Origins
The verb 'steal' is one of the oldest moral concepts encoded in the English vocabulary, a word that has meant 'to take what is not yours' for as long as records exist. It descends from Old English 'stelan,' a strong verb of the fourth class (stelan/stæl/stǣlon/stolen), from Proto-Germanic *stelaną. The word is common to all Germanic languages — German 'stehlen,' Dutch 'stelen,' Swedish 'stjäla,' Danish 'stjæle,' Gothic 'stilan' — all meaning 'to steal,' confirming that the concept and its associated word were part of the common Germanic vocabulary.
What distinguishes the Germanic word for theft from words in other Indo-European languages is its apparent emphasis on secrecy rather than violence. The Proto-Germanic root *stelaną seems to have carried the connotation of taking something without being observed, through cunning and concealment rather than force. This semantic focus is preserved in the derivative 'stealth' (from Middle English 'stelthe,' formed from the same root with an abstract noun suffix), meaning 'secret or clandestine action,' and in the adjective 'stealthy.' The connection between stealing and stealth is not merely etymological coincidence — it reflects the original conceptualization of theft as a crime of concealment.

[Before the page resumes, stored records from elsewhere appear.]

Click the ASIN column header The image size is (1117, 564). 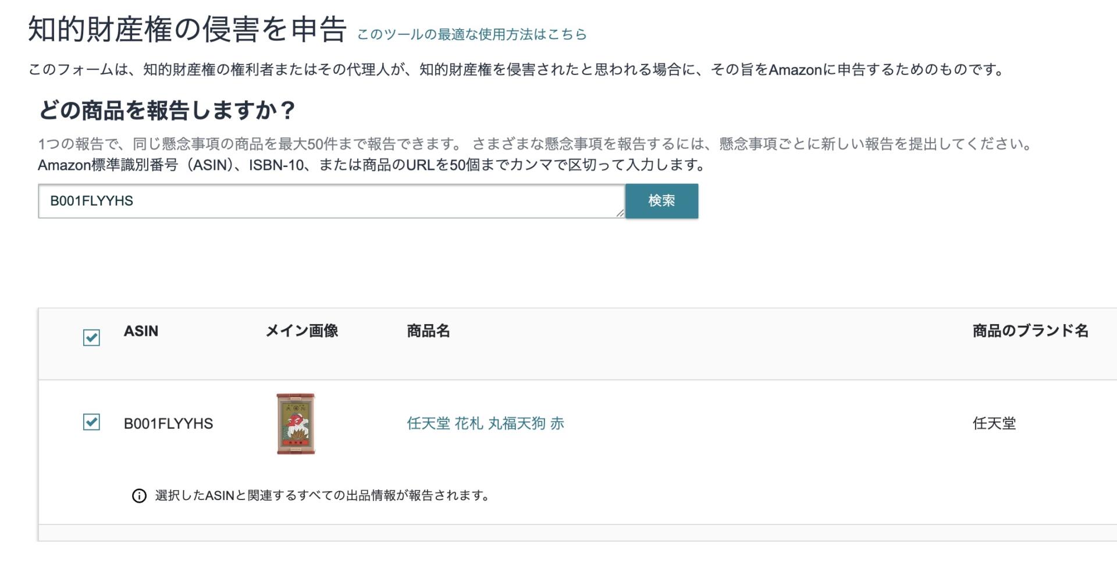coord(141,331)
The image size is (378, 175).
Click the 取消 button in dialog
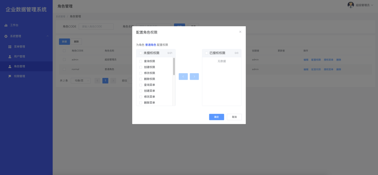pos(234,117)
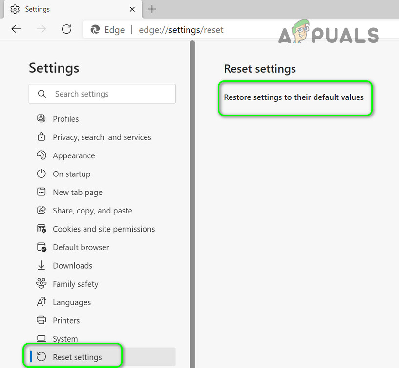This screenshot has width=399, height=368.
Task: Open the Printers settings page
Action: [x=58, y=320]
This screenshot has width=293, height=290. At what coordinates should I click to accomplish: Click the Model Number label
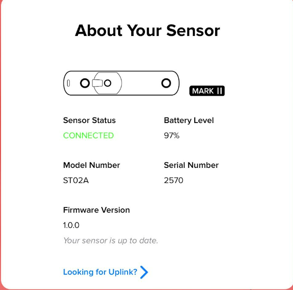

The further etymology of *stelaną beyond Proto-Germanic is uncertain. Various proposals have been made but none has achieved consensus. Some scholars have tentatively connected it to PIE *ster- (to rob, steal), which may also be the source of Greek 'sterein' (to deprive, rob) and 'steriskein' (to be deprived of). Others have suggested a link to PIE *stel- (to put, stand, place), with the development 'to place away secretly' → 'to steal,' but this is highly speculative.
Development
The verb's strong verb conjugation — steal/stole/stolen — belongs to the fourth ablaut class in Germanic, the same class as 'bear/bore/borne' and 'tear/tore/torn.' This pattern, with its characteristic vowel alternation, has been remarkably stable over a thousand years of English, and 'steal' has never shown any tendency toward regularization (unlike many other strong verbs that have acquired weak past tenses). The irregular forms seem anchored by the word's high frequency and cultural importance.

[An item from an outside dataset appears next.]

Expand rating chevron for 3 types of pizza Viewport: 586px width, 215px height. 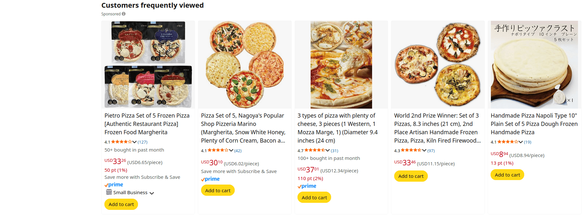328,150
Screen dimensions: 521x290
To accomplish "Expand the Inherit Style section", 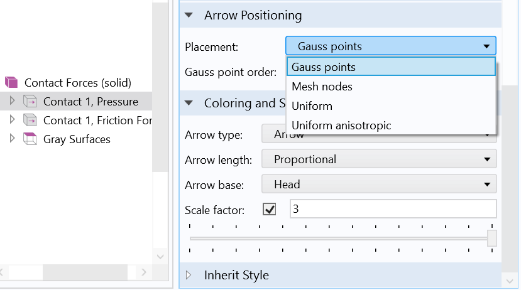I will [x=189, y=275].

The semantic range of 'steal' has always been broader than mere theft. Old English 'stelan' could mean 'to move quietly and secretly,' without any implication of taking property — a sense that survives in expressions like 'he stole away in the night,' 'she stole a glance,' and 'time steals by.' These uses preserve the original emphasis on secrecy and quiet movement that underlies the word. In sports, 'stealing' a base in baseball and 'stealing' the ball in basketball both draw on this sense of achieving something through quickness and stealth.

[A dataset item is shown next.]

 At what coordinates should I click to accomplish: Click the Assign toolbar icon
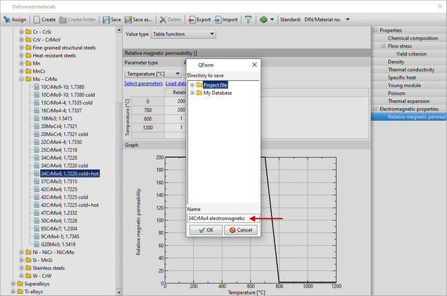(x=14, y=19)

In the legal history of English-speaking societies, 'steal' and its derivative 'theft' (from Old English 'þīefþ') were carefully distinguished from 'robbery' (taking by force, from Old French 'roberie'). The distinction — theft is secret taking, robbery is violent taking — maps precisely onto the etymological core of 'steal,' which has always been about concealment rather than confrontation. This legal distinction, present in Anglo-Saxon law codes and maintained through common law to the present day, shows how deeply the word's original meaning has shaped institutional thinking about property crime.
Figurative Development
The metaphorical extensions of 'steal' are numerous and culturally revealing. 'To steal someone's heart' (attested from the sixteenth century) treats love as property that can be taken by stealth. 'To steal the show' means to attract all attention unexpectedly. 'To steal someone's thunder' — literally to preempt someone's dramatic effect — originates from a specific anecdote about the playwright John Dennis, who invented a thunder-making machine for a play in 1704, only to hear the same device used in a rival production. A 'steal' as a noun meaning a bargain (as in 'it was a steal') inverts the word's moral charge: the buyer has gotten something for so little that it feels like theft.
The cultural universality of having a word for theft is notable. Every known human language has a term for taking another's possessions without consent, suggesting that the concept of property — and its violation — is fundamental to human social organization. The Germanic word *stelaną, with its emphasis on the secretive nature of the act, offers one particular cultural lens on this universal concept: theft is wrong not only because it deprives the owner but because it is done in hiding, a betrayal of the transparency that social trust requires.